Data excerpts:
──────
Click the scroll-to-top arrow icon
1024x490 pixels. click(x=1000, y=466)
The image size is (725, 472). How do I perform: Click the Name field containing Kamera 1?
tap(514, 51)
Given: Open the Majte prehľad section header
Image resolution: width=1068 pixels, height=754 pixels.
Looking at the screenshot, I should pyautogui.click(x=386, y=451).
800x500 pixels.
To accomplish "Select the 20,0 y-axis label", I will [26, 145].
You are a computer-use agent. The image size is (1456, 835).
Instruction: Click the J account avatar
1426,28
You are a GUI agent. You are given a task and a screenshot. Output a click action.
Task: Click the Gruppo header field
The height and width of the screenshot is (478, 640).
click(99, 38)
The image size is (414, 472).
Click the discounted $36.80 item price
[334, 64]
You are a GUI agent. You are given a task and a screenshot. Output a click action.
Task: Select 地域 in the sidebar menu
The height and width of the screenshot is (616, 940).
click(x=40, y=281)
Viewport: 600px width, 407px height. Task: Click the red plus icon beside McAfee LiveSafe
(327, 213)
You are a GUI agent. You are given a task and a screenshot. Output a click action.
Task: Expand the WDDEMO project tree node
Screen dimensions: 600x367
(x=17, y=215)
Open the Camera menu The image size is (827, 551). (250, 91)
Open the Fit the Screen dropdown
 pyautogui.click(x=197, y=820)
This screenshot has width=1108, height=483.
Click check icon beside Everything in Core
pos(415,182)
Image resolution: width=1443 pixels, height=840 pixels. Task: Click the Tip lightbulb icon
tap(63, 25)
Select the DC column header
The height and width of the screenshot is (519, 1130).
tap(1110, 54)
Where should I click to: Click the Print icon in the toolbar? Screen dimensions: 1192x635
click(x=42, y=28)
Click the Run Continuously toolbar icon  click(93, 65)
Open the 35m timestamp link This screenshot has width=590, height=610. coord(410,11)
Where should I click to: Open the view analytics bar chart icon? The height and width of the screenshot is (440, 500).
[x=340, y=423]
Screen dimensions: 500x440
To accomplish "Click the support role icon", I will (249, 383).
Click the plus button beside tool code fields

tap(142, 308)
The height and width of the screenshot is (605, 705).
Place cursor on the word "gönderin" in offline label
──────
## Task to complete
The expected response reproduces all of the data precisely.

## Expected answer
Click the scroll-to-top arrow icon
1024x490 pixels. click(x=1000, y=466)
The image size is (725, 472). How do I perform: Click the Name field containing Kamera 1?
tap(514, 51)
Given: Open the Majte prehľad section header
Image resolution: width=1068 pixels, height=754 pixels.
Looking at the screenshot, I should pyautogui.click(x=386, y=451).
800x500 pixels.
To accomplish "Select the 20,0 y-axis label", I will [26, 145].
You are a computer-use agent. The image size is (1456, 835).
Instruction: Click the J account avatar
1426,28
You are a GUI agent. You are given a task and a screenshot. Output a click action.
Task: Click the Gruppo header field
The height and width of the screenshot is (478, 640).
click(99, 38)
The image size is (414, 472).
Click the discounted $36.80 item price
[334, 64]
You are a GUI agent. You are given a task and a screenshot. Output a click action.
Task: Select 地域 in the sidebar menu
The height and width of the screenshot is (616, 940).
click(x=40, y=281)
Viewport: 600px width, 407px height. Task: Click the red plus icon beside McAfee LiveSafe
(327, 213)
You are a GUI agent. You are given a task and a screenshot. Output a click action.
Task: Expand the WDDEMO project tree node
Screen dimensions: 600x367
(x=17, y=215)
Open the Camera menu The image size is (827, 551). (250, 91)
Open the Fit the Screen dropdown
 pyautogui.click(x=197, y=820)
This screenshot has width=1108, height=483.
Click check icon beside Everything in Core
pos(415,182)
Image resolution: width=1443 pixels, height=840 pixels. Task: Click the Tip lightbulb icon
tap(63, 25)
Select the DC column header
The height and width of the screenshot is (519, 1130).
tap(1110, 54)
Where should I click to: Click the Print icon in the toolbar? Screen dimensions: 1192x635
click(x=42, y=28)
Click the Run Continuously toolbar icon  click(93, 65)
Open the 35m timestamp link This screenshot has width=590, height=610. coord(410,11)
Where should I click to: Open the view analytics bar chart icon? The height and width of the screenshot is (440, 500).
[x=340, y=423]
Screen dimensions: 500x440
To accomplish "Click the support role icon", I will (249, 383).
Click the plus button beside tool code fields

tap(142, 308)
The height and width of the screenshot is (605, 705).
Place cursor on the word "gönderin" in offline label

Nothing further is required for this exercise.